For this problem the training set, i.e. sources with known labels, includes stars and galaxies that have been confirmed with spectroscopic observations. The machine learning model is needed because there are $\gg 10^8$ sources with photometric observations in SDSS, and only $4 \times 10^6$ sources with spectroscopic observations. The model will allow us to translate our knowledge from the spectroscopic observations to the entire data set. The features include each $r$-band magnitude measurement made by SDSS (don't worry if you don't know what this means...). This yields 8 features to train the models (significantly fewer than the 454 properties measured for each source in SDSS).

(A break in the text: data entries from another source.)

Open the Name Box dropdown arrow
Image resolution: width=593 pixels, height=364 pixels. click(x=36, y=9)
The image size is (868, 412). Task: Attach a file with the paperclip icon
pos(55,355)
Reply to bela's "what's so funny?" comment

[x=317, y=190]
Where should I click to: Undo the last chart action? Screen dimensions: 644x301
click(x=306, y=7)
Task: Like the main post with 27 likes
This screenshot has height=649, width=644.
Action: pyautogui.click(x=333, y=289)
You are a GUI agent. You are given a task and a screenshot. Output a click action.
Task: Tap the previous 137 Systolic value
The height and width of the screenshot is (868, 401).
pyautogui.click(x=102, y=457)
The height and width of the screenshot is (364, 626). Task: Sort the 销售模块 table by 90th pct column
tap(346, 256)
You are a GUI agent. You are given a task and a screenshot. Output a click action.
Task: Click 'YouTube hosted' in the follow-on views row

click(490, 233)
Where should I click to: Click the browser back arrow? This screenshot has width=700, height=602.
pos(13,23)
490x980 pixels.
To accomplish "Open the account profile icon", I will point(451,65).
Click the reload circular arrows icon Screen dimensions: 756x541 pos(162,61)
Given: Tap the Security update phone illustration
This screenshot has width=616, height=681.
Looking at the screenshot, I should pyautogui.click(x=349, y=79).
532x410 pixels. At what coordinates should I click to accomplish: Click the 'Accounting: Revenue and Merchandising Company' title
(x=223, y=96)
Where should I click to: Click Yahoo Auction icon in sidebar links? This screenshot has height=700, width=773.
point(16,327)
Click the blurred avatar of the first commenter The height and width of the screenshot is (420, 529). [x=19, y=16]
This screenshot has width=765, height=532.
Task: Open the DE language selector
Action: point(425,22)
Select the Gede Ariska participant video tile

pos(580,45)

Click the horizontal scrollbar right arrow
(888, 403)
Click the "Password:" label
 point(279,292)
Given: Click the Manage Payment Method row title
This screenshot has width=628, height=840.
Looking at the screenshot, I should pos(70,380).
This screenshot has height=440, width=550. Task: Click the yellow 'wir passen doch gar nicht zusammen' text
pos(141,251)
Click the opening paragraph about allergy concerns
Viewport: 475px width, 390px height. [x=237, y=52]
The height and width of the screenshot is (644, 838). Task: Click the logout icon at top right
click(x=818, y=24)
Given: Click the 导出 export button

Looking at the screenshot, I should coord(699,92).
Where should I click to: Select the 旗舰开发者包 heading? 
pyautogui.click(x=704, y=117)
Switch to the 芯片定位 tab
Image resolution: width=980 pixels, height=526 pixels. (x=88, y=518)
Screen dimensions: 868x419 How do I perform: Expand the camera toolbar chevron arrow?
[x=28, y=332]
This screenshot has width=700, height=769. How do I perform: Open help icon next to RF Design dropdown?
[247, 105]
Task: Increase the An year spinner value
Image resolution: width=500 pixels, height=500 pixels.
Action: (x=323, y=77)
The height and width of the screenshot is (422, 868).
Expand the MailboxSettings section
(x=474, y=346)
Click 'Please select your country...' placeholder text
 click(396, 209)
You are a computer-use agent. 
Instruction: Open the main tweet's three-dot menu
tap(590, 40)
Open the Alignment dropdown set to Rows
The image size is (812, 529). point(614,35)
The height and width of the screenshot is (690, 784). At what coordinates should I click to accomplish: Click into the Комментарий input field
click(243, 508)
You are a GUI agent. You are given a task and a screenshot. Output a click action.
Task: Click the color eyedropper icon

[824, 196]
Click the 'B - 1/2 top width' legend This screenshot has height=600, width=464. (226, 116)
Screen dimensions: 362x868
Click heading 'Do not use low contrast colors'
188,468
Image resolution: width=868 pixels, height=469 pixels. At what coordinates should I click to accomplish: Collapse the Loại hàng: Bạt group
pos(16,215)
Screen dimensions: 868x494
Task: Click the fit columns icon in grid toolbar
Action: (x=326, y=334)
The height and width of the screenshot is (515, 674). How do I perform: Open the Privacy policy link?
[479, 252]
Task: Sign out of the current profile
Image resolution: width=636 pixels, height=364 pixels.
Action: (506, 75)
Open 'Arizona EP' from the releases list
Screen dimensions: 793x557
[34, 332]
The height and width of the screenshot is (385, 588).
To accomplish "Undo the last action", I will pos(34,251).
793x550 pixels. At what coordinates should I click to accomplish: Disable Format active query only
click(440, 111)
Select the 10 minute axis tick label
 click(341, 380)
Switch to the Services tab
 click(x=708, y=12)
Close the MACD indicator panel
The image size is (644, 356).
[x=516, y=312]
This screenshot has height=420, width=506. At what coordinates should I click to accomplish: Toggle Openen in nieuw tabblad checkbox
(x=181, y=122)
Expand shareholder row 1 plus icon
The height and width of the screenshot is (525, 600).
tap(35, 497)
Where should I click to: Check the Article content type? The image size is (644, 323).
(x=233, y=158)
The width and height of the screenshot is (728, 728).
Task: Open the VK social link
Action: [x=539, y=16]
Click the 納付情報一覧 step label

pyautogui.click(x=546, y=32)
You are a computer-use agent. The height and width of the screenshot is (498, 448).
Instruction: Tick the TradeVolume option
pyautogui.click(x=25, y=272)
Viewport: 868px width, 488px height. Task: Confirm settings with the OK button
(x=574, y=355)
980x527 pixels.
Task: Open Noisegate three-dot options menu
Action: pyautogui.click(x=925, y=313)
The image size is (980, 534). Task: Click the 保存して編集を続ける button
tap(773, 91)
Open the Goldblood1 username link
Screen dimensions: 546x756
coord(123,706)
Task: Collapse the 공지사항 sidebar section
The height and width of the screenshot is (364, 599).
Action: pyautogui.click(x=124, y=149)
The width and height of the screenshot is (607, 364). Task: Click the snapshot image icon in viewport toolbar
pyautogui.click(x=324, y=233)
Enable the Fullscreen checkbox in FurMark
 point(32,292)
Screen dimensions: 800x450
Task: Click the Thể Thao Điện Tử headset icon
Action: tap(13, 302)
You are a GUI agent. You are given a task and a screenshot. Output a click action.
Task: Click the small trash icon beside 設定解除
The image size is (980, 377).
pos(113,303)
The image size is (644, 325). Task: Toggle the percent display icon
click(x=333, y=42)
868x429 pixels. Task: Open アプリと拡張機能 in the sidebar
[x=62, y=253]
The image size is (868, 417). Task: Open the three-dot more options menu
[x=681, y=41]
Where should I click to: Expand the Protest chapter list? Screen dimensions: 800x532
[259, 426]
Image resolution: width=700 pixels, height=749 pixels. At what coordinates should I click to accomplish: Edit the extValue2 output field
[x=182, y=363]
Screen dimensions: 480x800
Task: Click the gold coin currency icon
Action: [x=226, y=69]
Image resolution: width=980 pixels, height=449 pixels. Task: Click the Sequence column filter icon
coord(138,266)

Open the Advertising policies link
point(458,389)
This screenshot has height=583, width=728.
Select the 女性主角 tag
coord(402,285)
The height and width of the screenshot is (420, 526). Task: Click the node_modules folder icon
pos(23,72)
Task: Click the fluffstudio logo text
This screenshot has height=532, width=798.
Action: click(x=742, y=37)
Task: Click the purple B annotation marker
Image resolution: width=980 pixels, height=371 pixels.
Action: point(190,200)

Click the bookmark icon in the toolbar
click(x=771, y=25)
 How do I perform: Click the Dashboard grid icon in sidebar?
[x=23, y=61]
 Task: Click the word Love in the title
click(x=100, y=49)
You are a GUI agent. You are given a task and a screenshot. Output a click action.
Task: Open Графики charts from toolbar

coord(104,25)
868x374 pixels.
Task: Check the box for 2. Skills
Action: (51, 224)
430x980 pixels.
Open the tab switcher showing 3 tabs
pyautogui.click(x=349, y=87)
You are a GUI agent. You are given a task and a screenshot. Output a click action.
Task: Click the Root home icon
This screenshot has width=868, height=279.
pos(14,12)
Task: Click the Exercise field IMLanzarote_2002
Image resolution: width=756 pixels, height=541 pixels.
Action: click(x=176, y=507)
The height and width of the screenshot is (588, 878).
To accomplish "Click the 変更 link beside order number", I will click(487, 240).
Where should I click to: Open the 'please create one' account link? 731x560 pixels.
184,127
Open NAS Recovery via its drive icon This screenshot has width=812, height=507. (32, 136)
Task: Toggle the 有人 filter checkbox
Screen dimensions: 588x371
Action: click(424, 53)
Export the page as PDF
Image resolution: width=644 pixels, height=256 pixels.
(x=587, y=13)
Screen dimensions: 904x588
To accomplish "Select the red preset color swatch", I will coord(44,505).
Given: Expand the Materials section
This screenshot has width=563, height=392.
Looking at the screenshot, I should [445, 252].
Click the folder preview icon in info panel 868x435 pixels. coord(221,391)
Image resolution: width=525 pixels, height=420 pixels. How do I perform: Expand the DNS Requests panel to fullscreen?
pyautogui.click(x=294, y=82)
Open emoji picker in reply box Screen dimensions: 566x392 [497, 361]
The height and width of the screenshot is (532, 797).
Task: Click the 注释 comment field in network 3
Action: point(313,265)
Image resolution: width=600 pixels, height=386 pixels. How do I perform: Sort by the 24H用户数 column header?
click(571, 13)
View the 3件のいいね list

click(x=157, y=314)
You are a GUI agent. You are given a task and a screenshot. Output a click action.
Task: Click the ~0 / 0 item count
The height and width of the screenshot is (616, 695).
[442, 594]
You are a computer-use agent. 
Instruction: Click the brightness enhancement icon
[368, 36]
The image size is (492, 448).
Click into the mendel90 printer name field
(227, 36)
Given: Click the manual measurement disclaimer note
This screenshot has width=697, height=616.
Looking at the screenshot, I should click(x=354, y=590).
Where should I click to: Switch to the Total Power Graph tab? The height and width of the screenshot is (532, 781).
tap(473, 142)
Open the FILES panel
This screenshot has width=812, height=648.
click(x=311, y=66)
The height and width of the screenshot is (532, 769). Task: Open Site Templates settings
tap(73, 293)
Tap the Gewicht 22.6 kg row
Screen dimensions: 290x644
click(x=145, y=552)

If you are curious (and it is fine if you are not) this training set was constructed by running the following query on the SDSS database:

SELECT TOP 20000
p.psfMag_r, p.fiberMag_r, p.fiber2Mag_r, p.petroMag_r, 
p.deVMag_r, p.expMag_r, p.modelMag_r, p.cModelMag_r, 
s.class
FROM PhotoObjAll AS p JOIN specObjAll s ON s.bestobjid = p.objid
WHERE p.mode = 1 AND s.sciencePrimary = 1 AND p.clean = 1 AND s.class != 'QSO'
ORDER BY p.objid ASC

First download the training set and the blind test set for this problem.

Problem 1a

Visualize the training set data. The data have 8 features ['psfMag_r', 'fiberMag_r', 'fiber2Mag_r', 'petroMag_r', 'deVMag_r', 'expMag_r', 'modelMag_r', 'cModelMag_r'], and a 9th column ['class'] corresponding to the labels ('STAR' or 'GALAXY' in this case).

Hint - just execute the cell below.


In [ ]:
sdss_df = pd.read_hdf("sdss_training_set.h5")
sns.pairplot(sdss_df, hue = 'class', diag_kind = 'hist')

Problem 1b

Based on your plots of the data, which feature do you think will be the most important for separating stars and galaxies? Why?

write your answer here - do not change it after later completing the problem

The final data preparation step it to create an independent test set to evalute the generalization error of the final tuned model. Independent test sets are generated by witholding a fraction of the training set. No hard and fast rules apply for the fraction to be withheld, though typical choices vary between $\sim{0.2}-0.5$.

sklearn.model_selection has a useful helper function train_test_split.

Problem 1c Split the 20k spectroscopic sources 70-30 into training and test sets. Save the results in arrays called: train_X, train_y, test_X, test_y, respectively. Use rs for the random_state in train_test_split.

Hint - recall that sklearn utilizes X, a 2D np.array(), and y as the features and labels arrays, respecitively.


In [ ]:
from sklearn.model_selection import train_test_split
rs = 1851

# complete

X = # complete
y = # complete

train_X, test_X, train_y, test_y = # complete

We will now ignore everything in the test set until we have fully optimized the machine learning model.

Problem 2) Model Building

After curating the data, you must select a specific machine learning algorithm. With experience, it is possible to develop intuition for the best ML algorithm given a specific problem.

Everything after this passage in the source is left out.